3. It inspired us to live intentionally. On the days when I’d have artificial light to extend my work time as late as I wanted to, I tended to shuffle around the house aimlessly, getting to things when I got to them. But when I knew that my work would have to cease at sundown, with whatever didn’t get done being set aside until the next day, I approached my days much more purposefully.
4. It reduced our stress levels. At the time I was burdened by a lot of worries about everything from money to how I would get through the next day without collapsing from exhaustion. Yet every time we switched off the lights and lit the candles, an amazing thing would happen: My stress would be instantly cut in half. Something about the dim, natural glow and the movement of the flames made me feel deeply relaxed, even when I had been full of tension just moments earlier.
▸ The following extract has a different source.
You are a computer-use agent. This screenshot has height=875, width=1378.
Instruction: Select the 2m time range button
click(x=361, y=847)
5. It carved out time for the things that matter. The two areas of life that were always threatened by our frantic schedules were prayer time and family time. Without being able to do much work or become distracted by glowing screens, we found that our candle-lit evenings left us plenty of time for our real priorities.
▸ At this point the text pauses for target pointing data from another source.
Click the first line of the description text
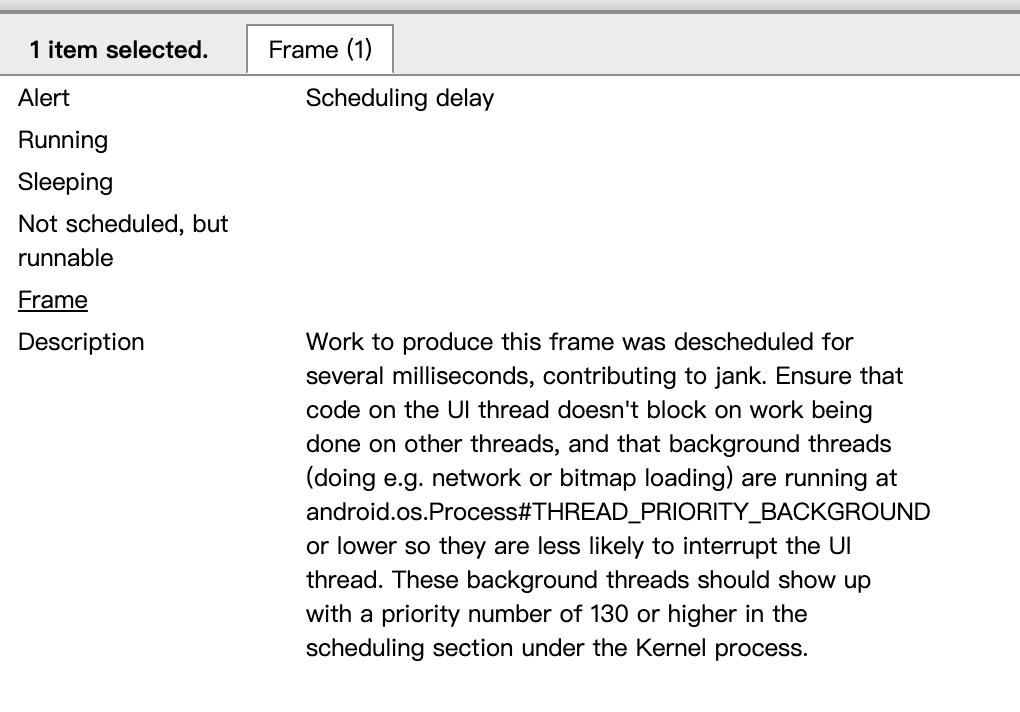Image resolution: width=1020 pixels, height=712 pixels. pos(579,342)
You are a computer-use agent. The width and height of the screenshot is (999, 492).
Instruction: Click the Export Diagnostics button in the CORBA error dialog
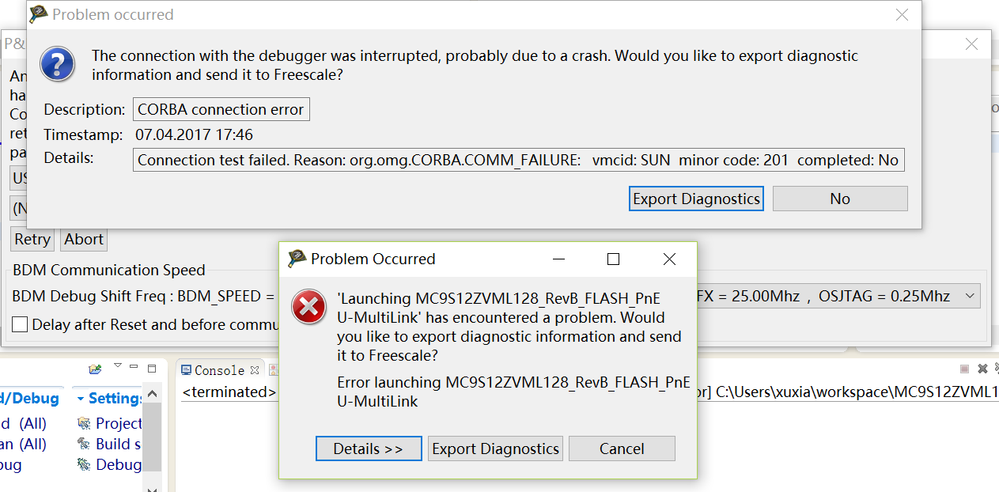coord(696,199)
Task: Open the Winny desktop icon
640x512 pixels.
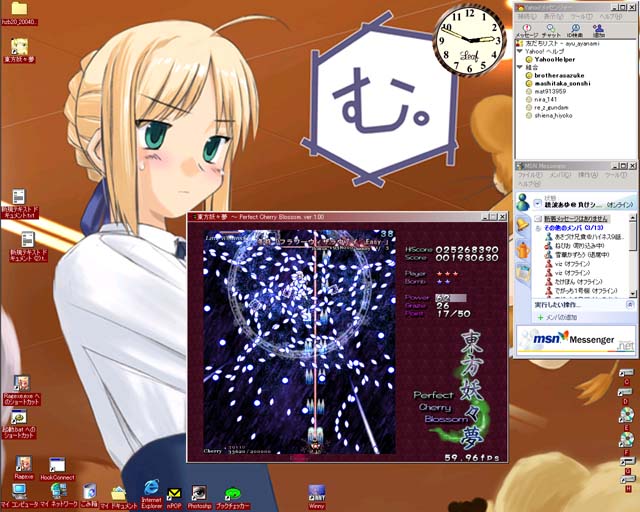Action: pyautogui.click(x=317, y=491)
6. It helped break attachments to internet and television. Being forced to spend the occasional evening without the online world or TV gave us some much-needed time to re-evaluate the role that both of those things played in our lives. It made us see where we were over-using them, and forced us to develop new habits for entertainment and relaxation.
7. It improved our health. Studies have shown that our bodies depend on light cues to produce hormones that impact our entire systems, and when we throw them off with too much artificial light in the evening, it can contribute to everything from breast cancer growth to obesity. Though we probably didn’t go without light long enough to have a long-term impact on our health, we did see great short-term benefits. Nighttime snacking was almost entirely cut out, since, oddly, chips and dip by candlelight just didn’t have the same effect. We went to bed earlier, and found that it was easier to fall into deep sleep when we hadn’t been staring at glowing screens right before bed.
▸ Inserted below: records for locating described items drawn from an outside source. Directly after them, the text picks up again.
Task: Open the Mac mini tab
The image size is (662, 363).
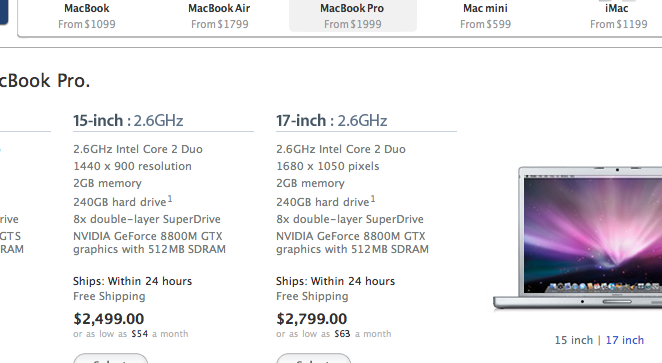Action: (x=486, y=16)
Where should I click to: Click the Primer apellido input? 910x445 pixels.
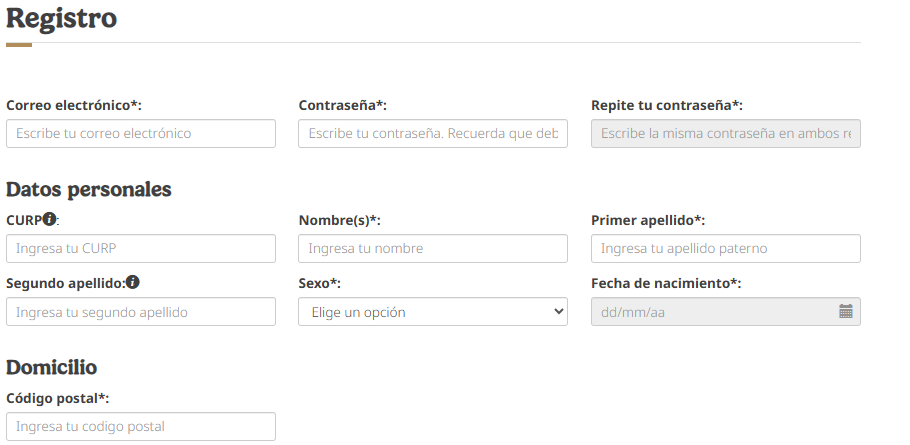coord(725,249)
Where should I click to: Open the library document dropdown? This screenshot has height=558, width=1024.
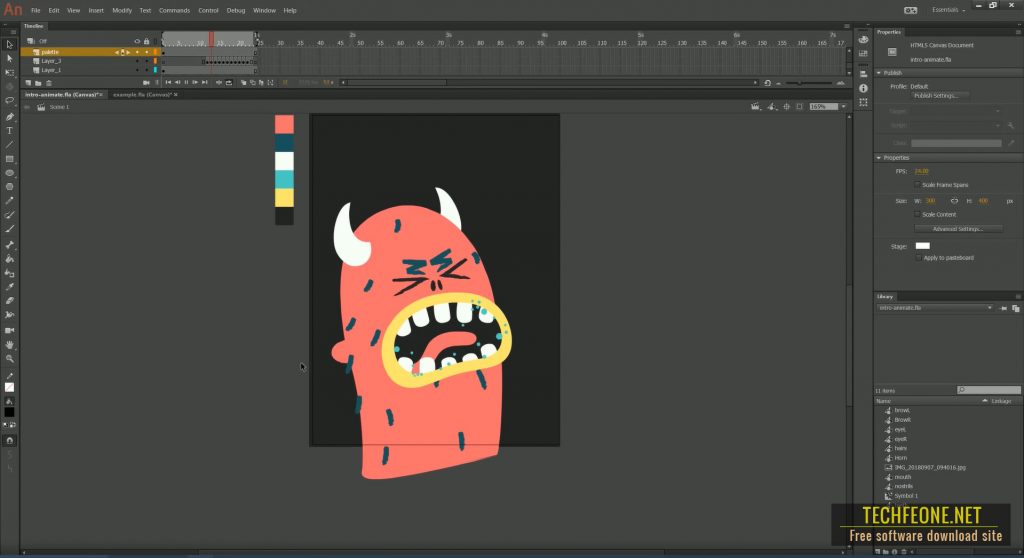click(935, 308)
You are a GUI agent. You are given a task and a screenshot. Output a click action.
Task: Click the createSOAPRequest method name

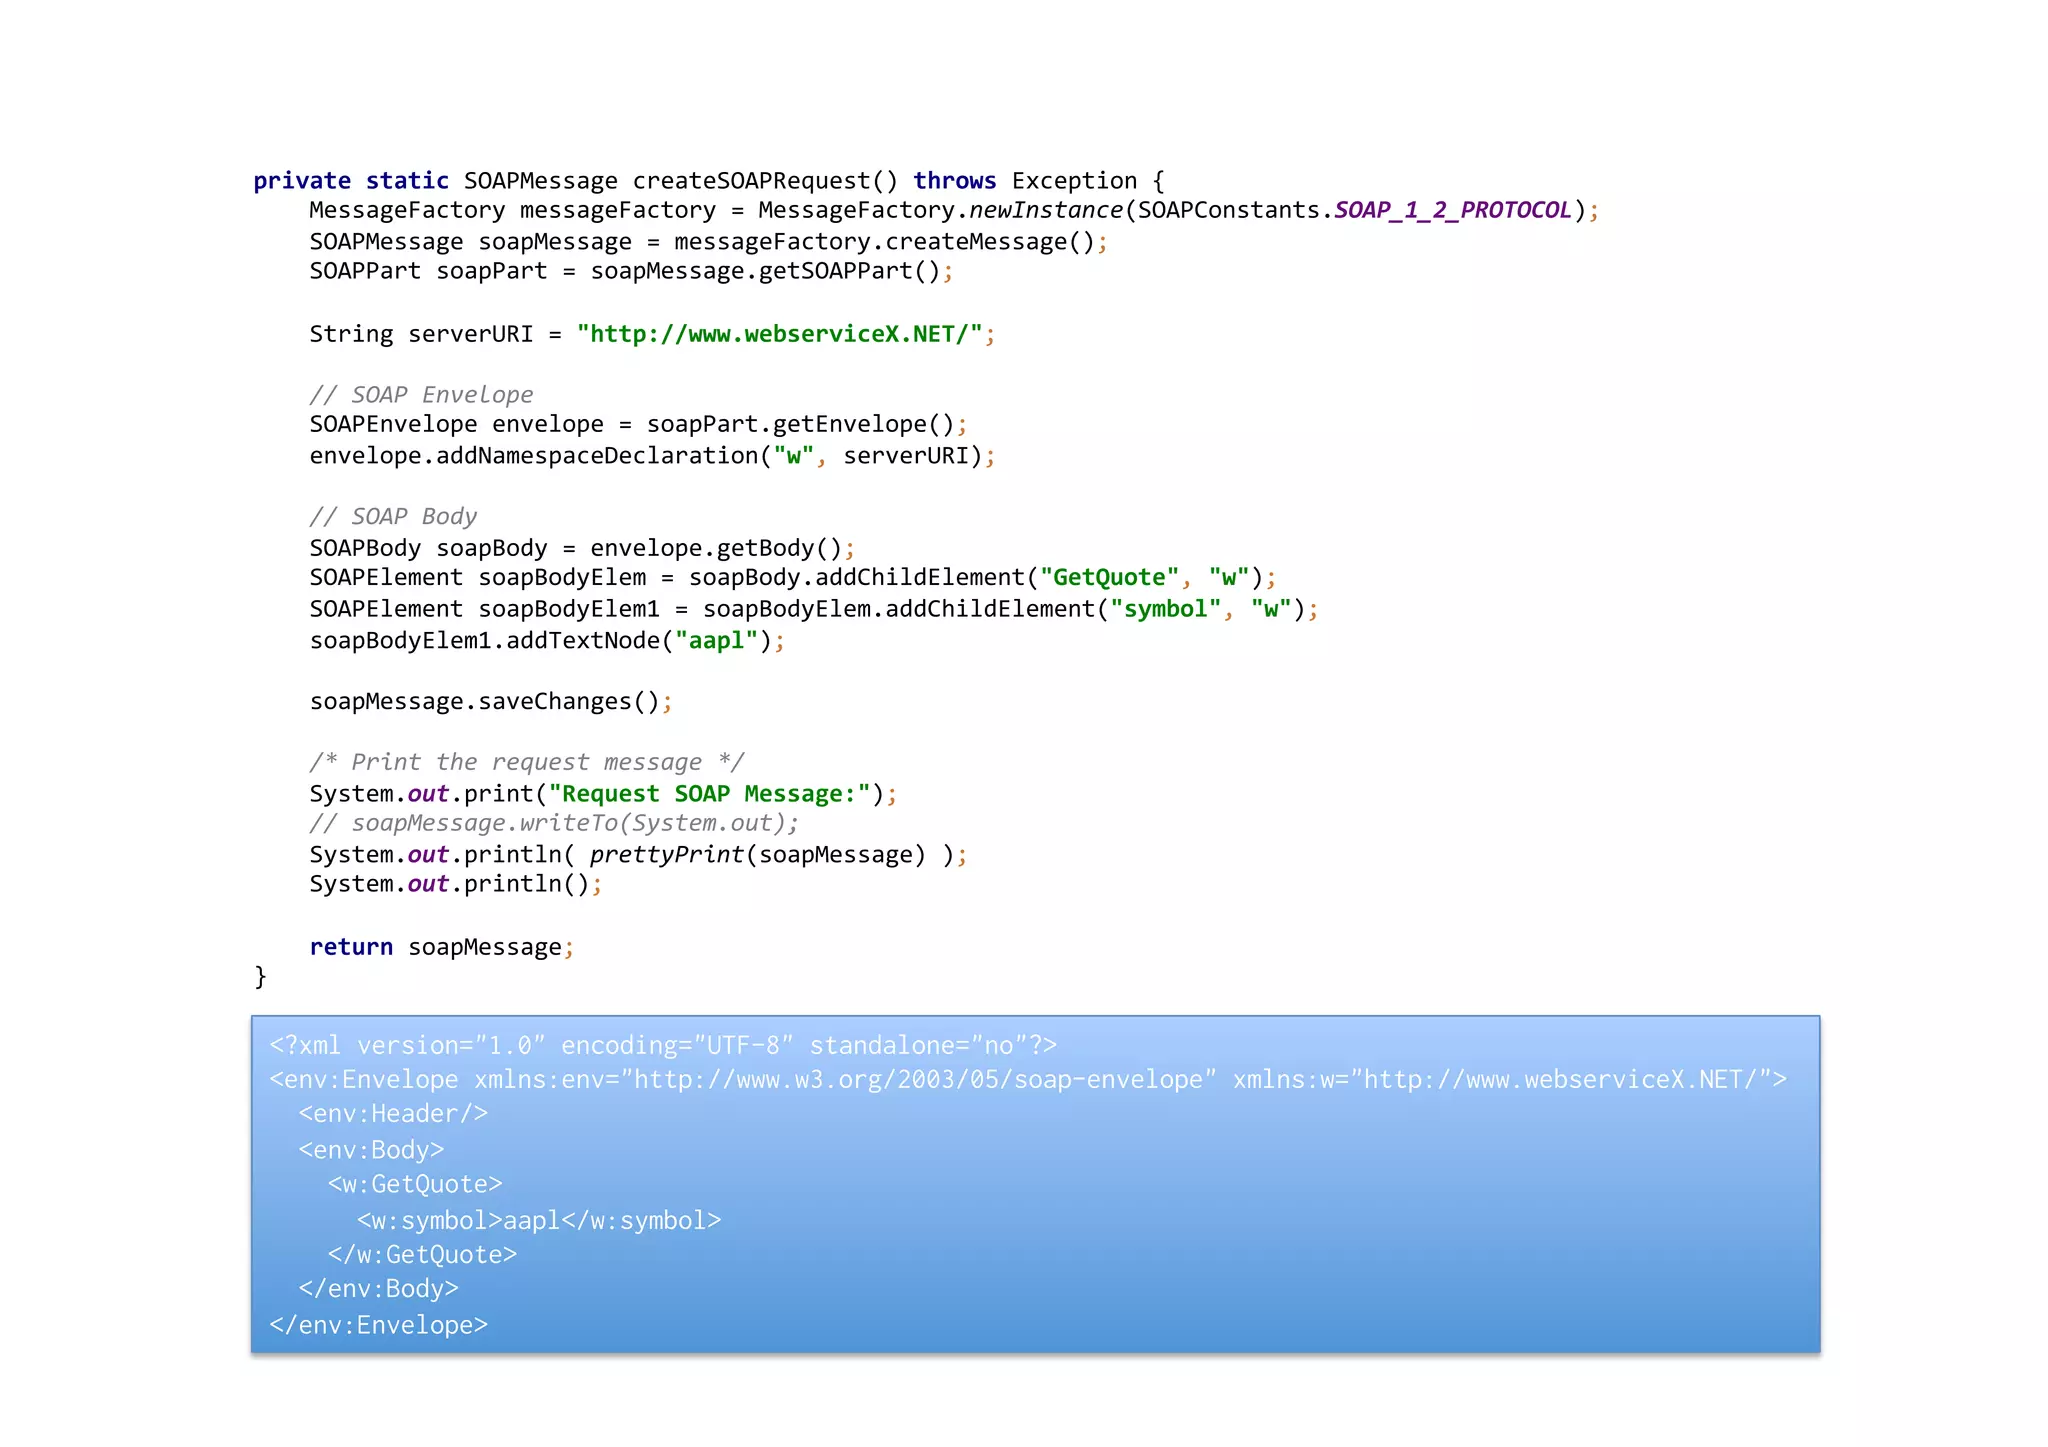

8. It made us viscerally aware of our need for God’s providence. Darkness can be scary when you can’t control it. I have rarely felt more powerless than when I would watch the last rays of sun disappear from the sky, knowing that I would be left in darkness that I could not banish at will. A reviewer of the book At Day’s Close: Night in Times Past wrote:
The English called nightfall “shutting-in,” which literally meant the shutting-in of daylight but came to mean “the need for households to bolt portals against the advancing darkness.” All “doors, shutters, and windows were closed tight and latched,” and “seldom was God’s protection more valued than at night.” The fervor with which people prayed was deep and real: They feared violence, fire, death, even the possibility that the next day the sun itself would fail to rise. [emphasis mine]
Electric light gives us the illusion of having control over our lives, and I found going without it to be a stunning reminder of our littleness and powerlessness in the grand scheme of things.
Doing candlelight-only evenings isn’t easy, even when it’s only once a week; most of us have lifestyles that revolve around the availability of artificial light. But if you’re looking for something to add to your Lenten practices that will shake things up and help you see your whole life from a fresh perspective, I highly recommend turning out the lights.